Encore ai-je eu un métier, journaliste, et un mode d’exercice libéral, dans la deuxième partie de ma vie, qui ne m’a jamais obligé à pointer et qui apparemment me laissait libre dans mon organisation, mon bureau étant chez moi. Mais, en réalité, j’avais tellement intériorisé la pendule sociale, que, tous les matins, quand je n’étais pas en déplacement, je me retrouvais à neuf heures devant mon ordinateur pour commencer ma journée de travail, comme un brave salarié. Et je m’arrêtais, effectivement, vers dix-huit ou dix-neuf heures, parfois plus tard, s’il y avait des urgences à terminer. J’essayais également de ne pas (trop) travailler en fin de semaine et prenais mes vacances en août, parce que c’est le mois, pour un indépendant, où il y a moins de travail.

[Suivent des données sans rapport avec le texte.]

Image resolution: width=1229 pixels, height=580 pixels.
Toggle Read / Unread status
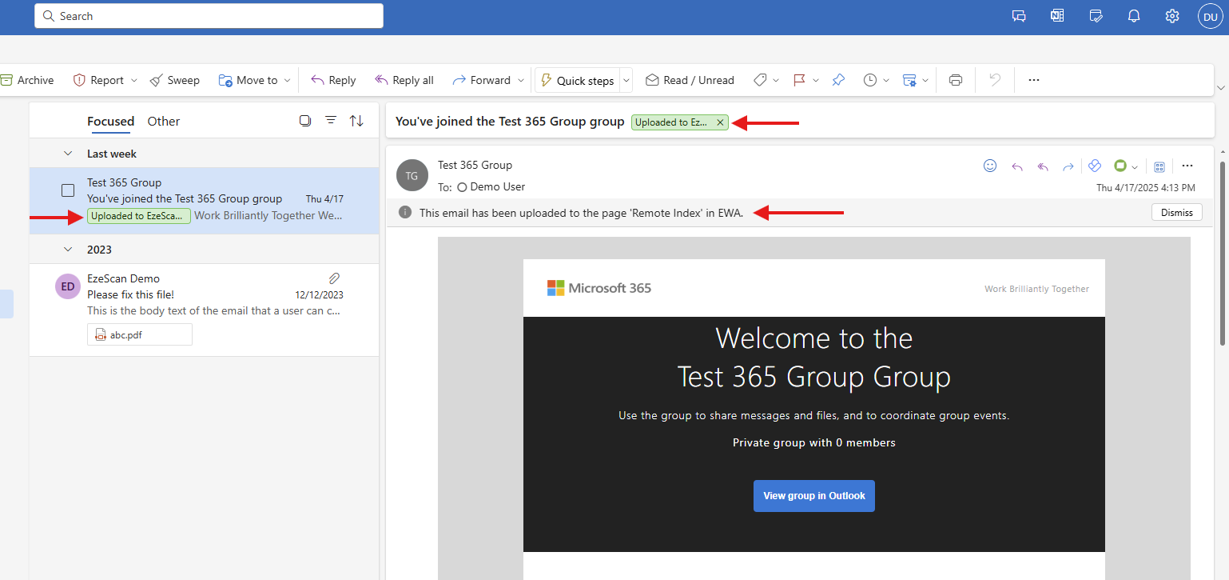(690, 80)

Avec le recul du retrait, je m’interroge. Comment en sommes-nous arrivés à nous plier à ce point à ce temps normé, imposé par une nécessité collective très souvent éloignée de notre fonctionnement et de nos aspirations individuelles ? Pourquoi ne nous révoltons-nous pas contre cette prison de verre qui nous oblige tous à faire la même chose au même moment, à être productifs, créatifs, inspirés à heures fixes et à des périodes où nous ne le sommes pas forcément ? Pourquoi acceptons-nous de mettre notre temps au service de la machine économique et sociale alors que c’est elle qui devrait se mettre à notre service ?

Temps mort

Ces questions sont encore plus cruelles pour moi qui, n’ayant pas de patron direct, aurais pu organiser mes journées comme bon me semblait. Pourtant, pas un matin, en 25 ans de travail comme indépendant, je n’ai osé me dire « tiens, aujourd’hui, je fais autre chose, je vais me promener, voir un film, visiter un musée ». Si je me le suis permis, quelquefois, c’était entre deux rendez-vous, pendant un temps mort, jamais une journée entière. J’aurais culpabilisé, je crois, de ne « rien faire », même si se promener, aller au cinéma ou voir une exposition, c’est évidemment faire quelque chose. Mais ce n’est pas « travailler ». Et je réservais cela aux périodes « autorisées », le soir ou le week-end. Même lorsque la pression du travail se relâchait et qu’au fond j’aurais pu disposer de mon temps à ma guise, je restais cloué devant mon écran vaquant à des travaux peu utiles ou qui auraient pu être remis à plus tard.
Qui aurait su, pourtant, que je n’aurais rien fait de productif, que je serais allé « m’amuser » ou que j’aurais fait la sieste ? Qui m’aurait jugé ? Personne sinon moi ou le regard de Dieu dont on nous a dit, au catéchisme, qu’il voyait tout…
Une sorte de main invisible, parente de celle du marché, nous tient ainsi sous la férule d’un temps contraint. Nous lui obéissons, sans oser la remettre en cause, pas plus que nous nous révoltons contre celle du marché qui nous oblige souvent à agir contre nos propres valeurs. Nous faisons plus que lui obéir, nous pensons que c’est normal, que cela va de soi, nous n’arrivons plus à penser qu’il puisse en être autrement. Nous sommes formatés par les temps sociaux au point d’y dissoudre notre temps personnel, devenu secondaire.

Calendrier imposé

J’étais à tel point formaté qu’il m’a fallu plusieurs mois pour que je cesse, chaque matin, de me mettre devant mon ordinateur et de me demander ce que j’avais à faire. Je commence seulement à reconnaître que je n’ai pas d’autres tâches à accomplir que celles que je veux bien me donner, que je n’ai pas ou peu d’obligations extérieures. J’ai encore du mal à accepter que, certains jours, je n’ai rien de particulier à faire, que je suis libre de mon temps et que je peux en « profiter » comme bon me semble. J’ai encore tendance à me prévoir un « programme » pour la journée.
C’est sans doute la difficulté la plus marquante de l’arrivée à la retraite : réapprendre la liberté de disposer de son temps quand on a été soumis, depuis près de 60 ans, à un calendrier imposé par la société. Je comprends que certains craignent ce vide qui s’ouvre devant eux. Plus personne ne va décider pour eux, il va falloir qu’ils se prennent en main. Et je comprends que d’autres y sombrent dans une vacuité infinie et s’abandonnent à l’oisiveté.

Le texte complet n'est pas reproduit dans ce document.